Hooker's Girls
While General Joseph Hooker lacks the historical gravitas of Ulysses S. Grant, William Tecumseh Sherman or Philip Sheridan, he has a special place in military lore as the alleged namesake of a term for women of ill repute. The term "hooker" did not originate with Union General Joseph Hooker, but he certainly popularized it during the war. The general made it more popular by throwing parties attended by “fallen doves,” as prostitutes were also known at the time. This became so commonplace with General Hooker that people began referring to the women as Hooker's girls. Rob Dalessandro, of the U.S. Army Center for Military History at Fort McNair in Washington, D.C. said. "In fact, a large red-light district in Washington became known as “Hooker’s Division.”
“Additionally, soldiers quickly named the hordes of female camp followers that plied their trade on young and often naive soldiers, ‘Hooker's Legions,’
His men were a rowdy bunch and his headquarters was a den of iniquity. Charles Francis Adams, Jr., grandson of John Quincy Adams and great-grandson of John Adams, said Hooker's headquarters was:
"a place where no self-respecting man liked to go, and no decent woman could go. It was a combination of barroom and brothel."
Not all of these "girls" were women of ill repute. Women could not enlist in the service, but they could marry a man in the service and enroll with him as a cook or laundress. This allowed them to follow their husbands from battle to battle providing food, clean clothing, companionship, encouragement, and something loosely referred to as "personal services."[1]
These "camp followers" caused several problems with the army. The most notorious area for prostitution was in Tennessee. Before the outbreak of the war, Nashville recorded 207 prostitutes; however, in 1863 reports claimed to have at least 1500 prostitutes. The area where these prostitutes could be found was known as Smokey Row.[2] In an infamous campaign to rid the city of the "public women", Lt. Col. George Spalding loaded the women on to the steamboat Idahoe. The women were sent to Louisville, where they were not allowed off the ship and sent further along to Cincinnati. Many of the women became sick due to lack of food and were forced to turn around and return to Nashville. Once they arrived back in Nashville, Lt. Col. Spaulding created a system of registration similar to European ones. He inadvertently created the first legal system of prostitution.[2] This is the set of regulations he set up:
1.That a license be issued to each prostitute, a record of which shall be kept at this office, together with the number and street of her residence.

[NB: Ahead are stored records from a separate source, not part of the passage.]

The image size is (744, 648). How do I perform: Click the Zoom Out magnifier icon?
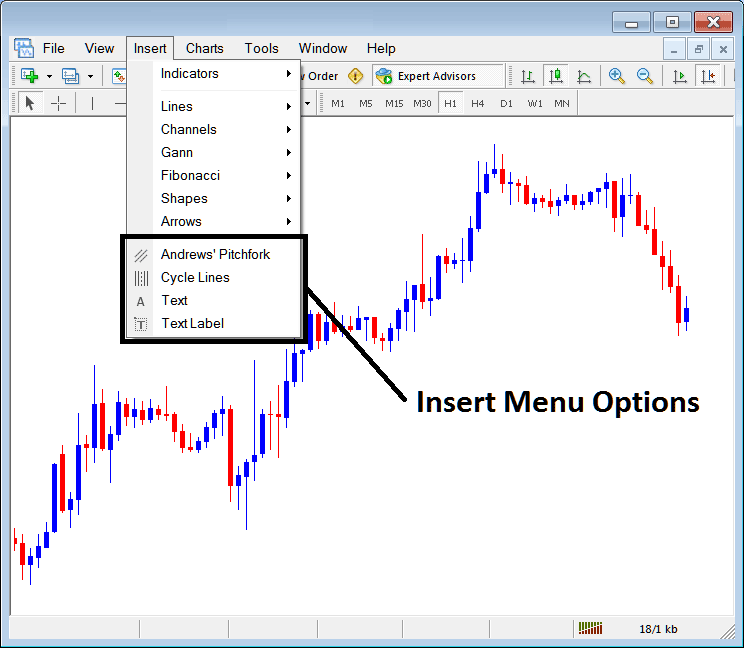coord(645,76)
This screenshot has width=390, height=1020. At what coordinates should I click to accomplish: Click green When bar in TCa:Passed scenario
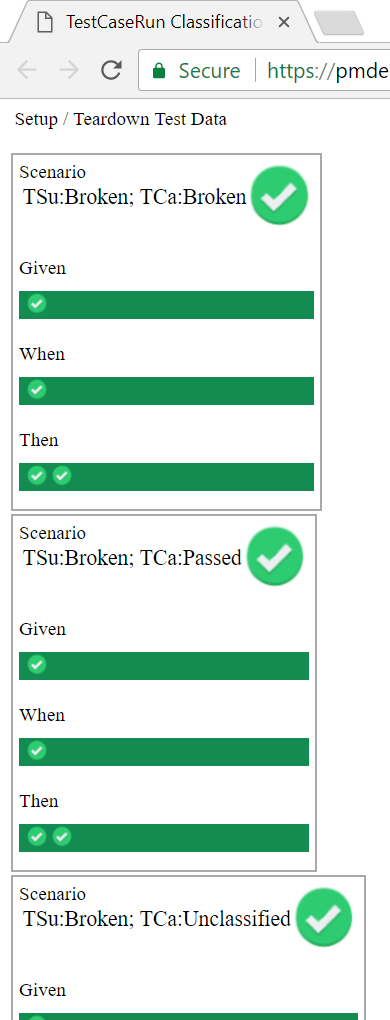click(164, 751)
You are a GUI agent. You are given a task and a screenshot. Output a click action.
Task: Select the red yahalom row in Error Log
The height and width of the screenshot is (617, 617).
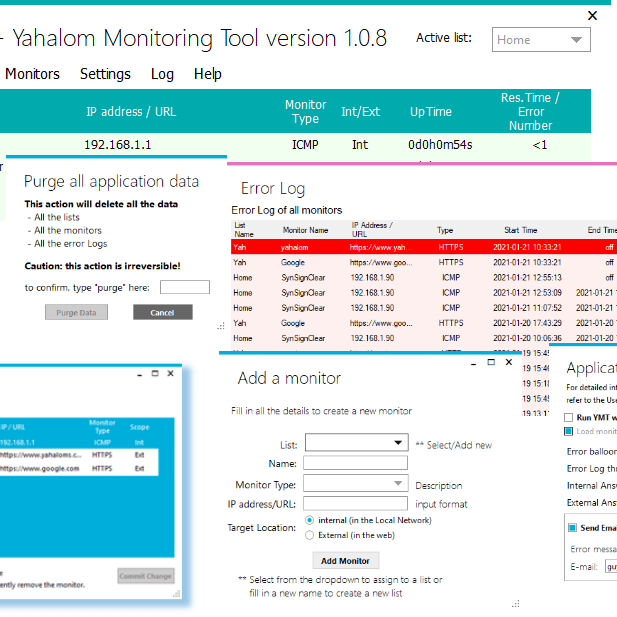(420, 246)
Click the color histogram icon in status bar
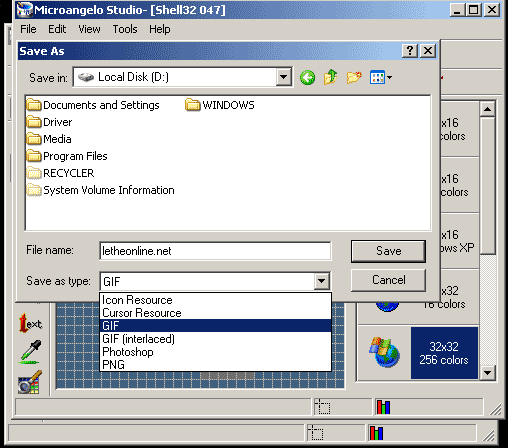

2.That one skillful surgeon be appointed as a Board of Examination whose duty it shall be to examine personally every week, each licensed prostitute, giving certificate soundness to those who are healthy and ordering those into hospital those who are in the slightest degree diseased.
3.That a building suitable for a hospital for the invalids be taken for that purpose, and that a weekly tax of fifty cents be levied on each prostitute for the purpose of defraying the expense of said hospital.
4.That all public women found plying their vocation without a license and certificate be at once arrested and incarcerated in the workhouse for a period of not less than thirty days.
This led to many cases of venereal disease. Among white Union soldiers there was a total of 73,382 syphilis cases and 109,397 gonorrhea cases. The total rate of VD among the white Union troops were 82 cases per 1000 men. Union black troops, however, had rates of 34 per 1000 for syphilis and 44 per 1000 for gonorrhea.[3]
Sources:
[1] Texas Bad Girls: Hussie, Harlots and Horse Thieves. pg. 54.
[2] Clinton, Catherine (1999). Public Women and the Confederacy. Marquette University Press. ISBN 0-87462-332-4.
[3] Lowry, Thomas Power (1994). The Story the Soldiers Wouldn't Tell: Sex in the Civil War. Stackpole Books. ISBN 0-8117-1515-9.